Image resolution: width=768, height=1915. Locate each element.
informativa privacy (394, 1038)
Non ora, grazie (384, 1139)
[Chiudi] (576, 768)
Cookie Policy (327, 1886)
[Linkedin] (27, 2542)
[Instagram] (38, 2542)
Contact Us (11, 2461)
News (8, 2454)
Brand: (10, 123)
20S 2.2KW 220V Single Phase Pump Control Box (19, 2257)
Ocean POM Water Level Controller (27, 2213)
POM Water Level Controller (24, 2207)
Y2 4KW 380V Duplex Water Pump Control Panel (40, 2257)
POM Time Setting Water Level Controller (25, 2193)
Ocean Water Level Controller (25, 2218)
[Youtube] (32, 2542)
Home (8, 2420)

**Task objective**
Whatever the number of entries above, each one is to be copied exactly.

**Response to the exercise**
Image resolution: width=768, height=1915. Locate each element.
informativa privacy (394, 1038)
Non ora, grazie (384, 1139)
[Chiudi] (576, 768)
Cookie Policy (327, 1886)
[Linkedin] (27, 2542)
[Instagram] (38, 2542)
Contact Us (11, 2461)
News (8, 2454)
Brand: (10, 123)
20S 2.2KW 220V Single Phase Pump Control Box (19, 2257)
Ocean POM Water Level Controller (27, 2213)
POM Water Level Controller (24, 2207)
Y2 4KW 380V Duplex Water Pump Control Panel (40, 2257)
POM Time Setting Water Level Controller (25, 2193)
Ocean Water Level Controller (25, 2218)
[Youtube] (32, 2542)
Home (8, 2420)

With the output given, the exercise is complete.